His job required him to mediate between parties and Elijah, who declined to give his full name, struggled to keep his work performance at an optimal level.
He soon found himself experiencing burnout.
He recounted to AsiaOne how he would feel ‘brain-dead’ after every work assignment and there were instances when he “suddenly felt like crying for no reason”.
“Because of the lack of staff and sometimes staffs’ ability to take up the assignment, some of us would need to cover multiple assignments in a day. So at the end of those days, I would sometimes break down because I was so tired,” he added.
Elijah’s self-care routine did not help alleviate the burnout and he decided to tender his resignation in Feb 2022 after less than two years in the company.
“I felt my mental health was more important than the salary I was earning,” he said.
Elijah is not alone.
In fact, a 2022 report of 1,005 Singaporean employees confirmed what many Singaporeans might have already known – that we are a nation filled with exhausted and emotionally-drained employees.
According to HR solutions company Employment Hero’s Wellness at Work report 2022, which surveyed respondents between Feb 28 and March 7 this year, some 62 per cent of the Singaporean workers surveyed said they were experiencing burnout.
And when it comes to work-life balance, 57 per cent said it was either poor or average.
So, if you’re feeling unmotivated or emotionally drained from work, you can take heart knowing that you’re not the only one.
According to the report, burnout and a lack of work-life balance are deeply tied to low productivity and one’s capacity to do their best work.
One Reddit netizen, who commented on the report on Tuesday (April 26), said he was amazed at how “only” 62 per cent of Singaporeans suffered from burnout.
Another Reddit user shared: “I’m here in France on holiday and I get the feels that they dgaf (don’t give a f***) about working as hard as us, 5-6 pm the cafes are full of people having an evening drink with friends, all ages. Shops start closing, people go have dinner with family. Wish we could be like that.”
But it’s not all bad news as the report said that employers do acknowledge that they have a role to play in the mental well-being of their employees.

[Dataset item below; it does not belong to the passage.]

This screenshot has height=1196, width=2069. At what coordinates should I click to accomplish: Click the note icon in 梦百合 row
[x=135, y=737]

Some 47 per cent of employees polled said that their company is very supportive of employees’ mental health.
To compare, only 41 per cent agreed to the same question posed by Employment Hero in their Mental Health in the Workplace Report of February 2021.
“It’s extremely encouraging that, when a generation ago there was little to no dialogue around mental health in the workplace,” the report read.
Employees are asking employers to listen, communicate and adjust new work arrangements to suit their preferences, according to a study by the Institute of Policy Studies.
Results from the study revealed that employers are being urged to consider making flexi-work arrangements permanent.
From April 26, companies can recall all workers back to the workplace as Singapore eases Covid-19 safe management measures.